While patching a legacy Beego dashboard I stumbled on a tiny sorting requirement that refused to cooeprate. The goal sounded trivial: given an array that mixes one-, two- and three-digit integers, keep the global ascending order but push every two-digit value to the tail.
const sample = [1, 8, 3, 11, 100, 15, 201];
// expected: [1, 3, 8, 100, 201, 11, 15]
Naïvely I wrote a comparator, ran Array.prototype.sort, and watched the result explode. Thirty minutes later I finally understood why.
The contract of the comparator
Per ECMA-262, compare(x, y) must return
- a negative number →
xprecedesy - zero → relative order is left to the engine (do not rely on stability)
- a positive number →
yprecedesx
Crucially, the engine may envoke the comparator with x and y in any order; the arguments are not guaranteed to reflect their original indices.
Partitioning the problem
We need three mutually exclusive cases:
- Both numbers are two-digit → ordinary ascending order.

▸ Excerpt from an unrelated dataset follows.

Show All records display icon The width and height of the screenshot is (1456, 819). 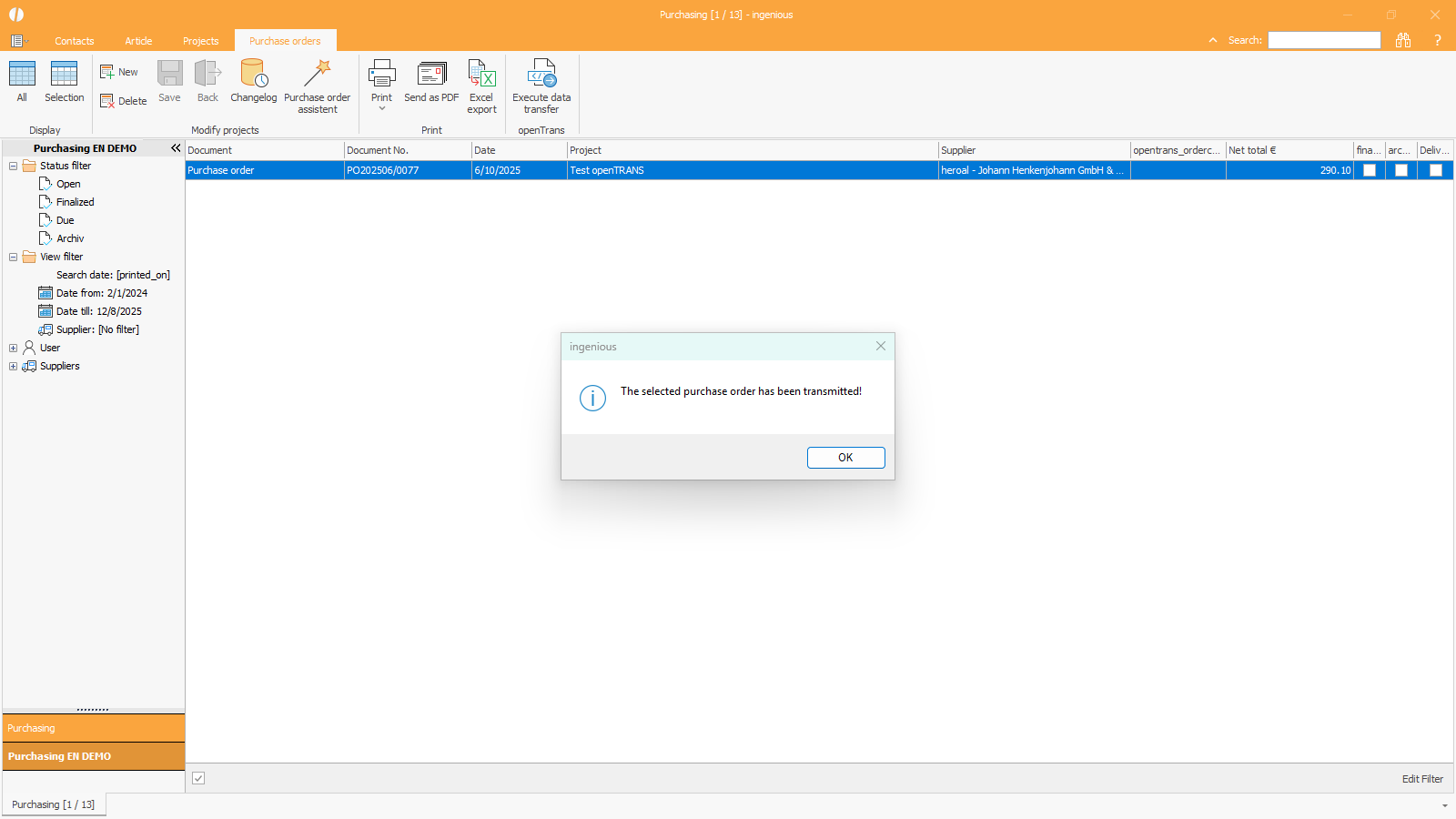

- Exact one number is two-digit → the two-digit one must lose.
- Neither is two-digit → ordinary ascending order.
Implementation
function isTwoDigit(n) {
return n >= 10 && n <= 99;
}
function customOrder(left, right) {
const lTwo = isTwoDigit(left);
const rTwo = isTwoDigit(right);
// Case 1
if (lTwo && rTwo) return left - right;
// Case 2
if (lTwo) return 1; // left is two-digit → move right
if (rTwo) return -1; // right is two-digit → keep left
// Case 3
return left - right;
}
const data = [1, 8, 3, 11, 100, 15, 201];
data.sort(customOrder);
console.log(data); // [1, 3, 8, 100, 201, 11, 15]
The key insight: the comparator never swaps elements in place; it merely tells the engine which value should appear first in the final permutation. The actual sorting algorithm (TimSort in V8, for example) runs behind the scenes and may invoke the comparator hundreds of times for modest arrays.